Incluso les han ofrecido la posibilidad de hacer ataúdes que solo sean de celulosa. Sin embargo, en Piñor se empeñan en seguir haciéndolos de madera, con certificado de sostenibilidad medioambiental. En un momento en el que el mundo está contemplando entierros atropellados, fosas comunes que se abren con excavadoras, islas siniestras como Hart en donde a la gente le aterra tener que ser enterrada, aglomeraciones de bolsas con muertos en pasillos, camiones frigoríficos, pistas de hielo convertidas en morgues, etc., emociona ver el cuidado que ponen estos profesionales en construir ataúdes dignos. Parece que no ha llegado la construcción industrial, sino que siguen hablando de “obradoiros” o talleres donde se continúa valorando la madera. No hay duda que es un momento de negocio para ellos, pero tampoco dudo que ese sacrificio de doble trabajo forma parte de su contribución a la lucha contra la pandemia, cuando la única lucha que queda es decir adiós con honor y respeto a las víctimas. Y sí, el tratamiento funerario forma parte también de la lucha contra la pandemia, que no nos veamos tan desbordados como para no poder despedirnos con la mínima dignidad y rendir tributo y gratitud a quienes se van.

El alcalde, José Luis González, es uno de los empresarios del pueblo y presidente de la Asociación de Fabricantes de Ataúdes de Galicia cuenta que las tres Su padre era tallador de santos y él siguió con la madera, pero para hacer féretros. Piñor es, paradójicamente, uno de los pueblos de Galicia en los que no ha habido ningún infectado.

La soprano

Ha habido millones de historias de entrega, ternura y cuidado, tan bellas e inspiradoras como las que hemos contado, y podríamos seguir más y más. Todas merecen ser recordadas y nos llenan de alegría interior. Quiero terminar con esta de las sopranos. La soprano Begoña Alberdi ha cantado cada noche en honor a los sanitarios desde la ventana de su casa al barrio, después de los aplausos. El Periódico y La Vanguardia han sacado reportajes y hay videos que la muestran cantando. Me recuerda a Florence Foster Jenkins, aquella señora que cantaba tan mal, pero se empeñaba en dar recitales y grabó un disco que sacaron a la luz los de Goma Espuma. Recuerdo que nuestro amigo Curro nos dio una copia que todavía guardo y nos reíamos tanto que se caía al suelo -pocas veces he visto a alguien reírse tanto-. La película que filó sobre ella Stephen Frears en 2016, me gustó mucho. Me parece que en ella había algo que es una verdad absoluta. Florence era consciente de sus limitaciones como cantante, pero ella cantaba, se expresaba, lanzaba su voz al mundo, a sabiendas de que distaba mucho de ser perfecta. Lo relevante para ella era que transmitía entusiasmo, entrega a la belleza, confianza, era generosa, lo daba todo, aunque ese todo fuera poco. Meryl Streep, que interpreta a Florence, lo resume muy bien en cierto momento del largometraje: he cantado mi canción.

Efectivamente, intentamos darlo todo, aunque ese todo sea poco.
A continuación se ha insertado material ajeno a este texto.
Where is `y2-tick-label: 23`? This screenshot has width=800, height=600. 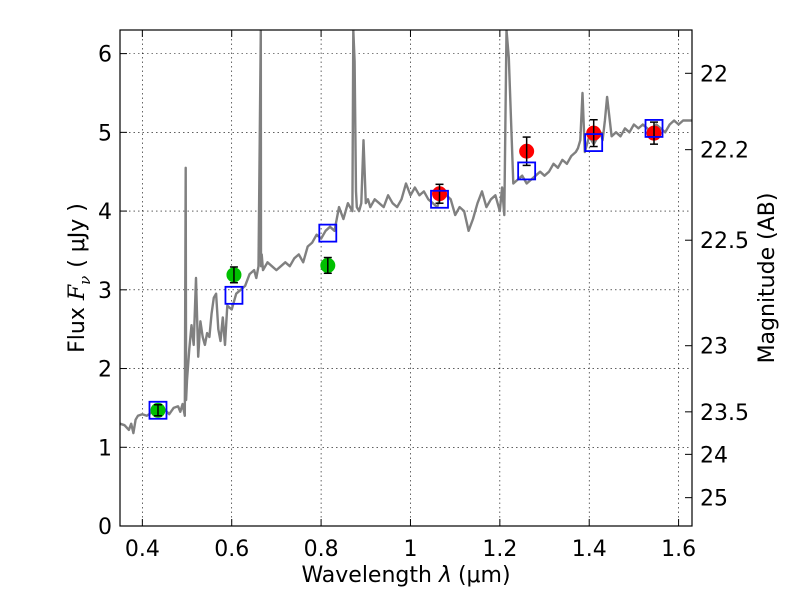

Cantamos con lo mejor que se nos ha dado. Florence es como el hombre al que le habían dado muy pocos talentos y los plantó y salió un árbol que dio mucho más fruto del que todos esperaban. Me inspira. En estos tiempos tratamos de dar mucho más, aunque no seamos mucho. Perdemos el miedo al ridículo, nos arriesgamos, perdemos la vergüenza de decir las cosas, somos mucho más libres para compartir. Al final, lo que hicimos se desvanecerá y solo importará el amor que pusimos en ello. El amor que ponemos en cada cosa que hacemos es el verdadero valor. El canto de Florence queda redimido por el amor que puso en entregarlo. Nos seguimos riendo, pero con ella, no de ella. Así, cada día en esta pandemia cada uno ha tratado de hacer su mejor canto.  Aunque queden envuelto en ámbar, en la fibra de vidrio de Internet o en unas páginas de celulosa, necesitamos tanto el silencio como la palabra. Como colibrí en esta tormenta, canté lo que supe y amé.

¿Sabéis de qué tengo ganas ahora mismo? De reunirme de nuevo con mi viejo amigo Tomás, en su terraza de Torrejón de Ardoz, que fue zona cero del Covid-19, llevar dos cervezas bien frías y escucharle tocar con su clarinete al cielo los salmos de John Coltrane. Si comprendiéramos la ternura del vuelo del colibrí, todo podría cambiar.